There's no way this is New Orleans, with all those clean, unused, safe courts in the background.

D.J.'s the premiere pass-first point guard of this draft, cut from the same mold as college-level Jason Kidd and Steve Nash. And the most promising indicator of his potential NBA success is the fact that he still has several things to learn about playing the point. It's becoming evident that Rick Barnes leaves something to be desired as a personal-level college coach; I wanted both Durant and Augustin to stay for one more year, but I realized they'd learn very little from it. Either way, I let out an audible "oh no" by myself when I read the ESPNEWS crawler this evening, and if that's not an indication that I've become close to a player and his team, I'm not sure what is.

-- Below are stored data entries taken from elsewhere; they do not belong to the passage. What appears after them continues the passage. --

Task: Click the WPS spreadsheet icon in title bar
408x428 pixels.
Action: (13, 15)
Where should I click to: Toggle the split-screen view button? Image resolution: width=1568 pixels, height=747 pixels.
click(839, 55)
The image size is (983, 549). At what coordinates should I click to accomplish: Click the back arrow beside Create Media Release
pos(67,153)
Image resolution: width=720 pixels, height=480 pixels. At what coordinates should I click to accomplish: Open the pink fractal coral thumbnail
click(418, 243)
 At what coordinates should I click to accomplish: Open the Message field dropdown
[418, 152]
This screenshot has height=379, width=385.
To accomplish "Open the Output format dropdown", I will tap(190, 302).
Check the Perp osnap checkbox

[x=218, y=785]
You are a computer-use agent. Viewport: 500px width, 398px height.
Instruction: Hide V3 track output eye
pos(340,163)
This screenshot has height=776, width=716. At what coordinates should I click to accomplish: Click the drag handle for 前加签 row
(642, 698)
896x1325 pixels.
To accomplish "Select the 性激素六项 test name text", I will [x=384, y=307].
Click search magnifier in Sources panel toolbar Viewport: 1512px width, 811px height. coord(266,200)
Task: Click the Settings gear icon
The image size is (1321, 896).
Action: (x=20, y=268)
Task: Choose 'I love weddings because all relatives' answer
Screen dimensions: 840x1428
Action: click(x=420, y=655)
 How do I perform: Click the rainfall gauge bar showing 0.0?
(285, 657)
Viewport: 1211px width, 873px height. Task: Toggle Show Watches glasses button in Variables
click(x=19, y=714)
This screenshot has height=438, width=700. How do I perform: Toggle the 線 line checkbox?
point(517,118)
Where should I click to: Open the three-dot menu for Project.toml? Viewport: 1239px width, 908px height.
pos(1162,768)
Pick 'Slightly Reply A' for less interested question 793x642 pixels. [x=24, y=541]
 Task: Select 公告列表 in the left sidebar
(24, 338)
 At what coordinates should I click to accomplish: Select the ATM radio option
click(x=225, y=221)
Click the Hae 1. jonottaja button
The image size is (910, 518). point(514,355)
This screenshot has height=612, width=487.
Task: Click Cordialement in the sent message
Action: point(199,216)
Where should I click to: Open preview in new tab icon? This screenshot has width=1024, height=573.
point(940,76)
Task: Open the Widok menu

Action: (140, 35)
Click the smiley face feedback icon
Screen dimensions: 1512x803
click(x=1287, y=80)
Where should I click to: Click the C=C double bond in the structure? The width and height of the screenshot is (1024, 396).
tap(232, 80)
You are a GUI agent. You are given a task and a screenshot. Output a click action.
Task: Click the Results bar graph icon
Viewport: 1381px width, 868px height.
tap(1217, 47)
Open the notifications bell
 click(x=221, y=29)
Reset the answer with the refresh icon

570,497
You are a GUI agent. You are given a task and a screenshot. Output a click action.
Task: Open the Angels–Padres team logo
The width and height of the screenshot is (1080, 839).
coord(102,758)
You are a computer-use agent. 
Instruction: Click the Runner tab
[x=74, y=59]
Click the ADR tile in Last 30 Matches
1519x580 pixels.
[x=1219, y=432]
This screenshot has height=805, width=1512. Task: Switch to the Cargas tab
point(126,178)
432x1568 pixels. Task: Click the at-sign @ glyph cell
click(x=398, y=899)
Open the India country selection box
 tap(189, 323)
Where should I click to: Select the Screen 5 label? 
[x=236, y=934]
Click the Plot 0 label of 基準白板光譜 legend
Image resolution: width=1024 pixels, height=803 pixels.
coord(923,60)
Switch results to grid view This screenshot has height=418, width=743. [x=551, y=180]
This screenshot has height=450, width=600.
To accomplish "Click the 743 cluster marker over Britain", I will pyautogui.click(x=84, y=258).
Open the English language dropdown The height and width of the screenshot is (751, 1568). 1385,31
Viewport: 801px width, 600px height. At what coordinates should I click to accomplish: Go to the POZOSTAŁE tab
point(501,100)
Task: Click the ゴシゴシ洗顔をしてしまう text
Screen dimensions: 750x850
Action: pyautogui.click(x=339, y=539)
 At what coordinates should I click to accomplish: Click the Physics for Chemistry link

Godspeed, D.J. I'll miss your dangerously low, dress-length shorts. I'll miss your ill-advised choices in the paint that inevitably resulted in a block into the stands. And I'll miss seeing you near the PRC bus stop, looking like you could give a shit about how many assists you're averaging.

1 comment:

Tank said...

I can't believe you mentioned the draft cliche draft. There goes our chance at Deadspin. We were keeping that under wraps, my man. Otherwise, nice post.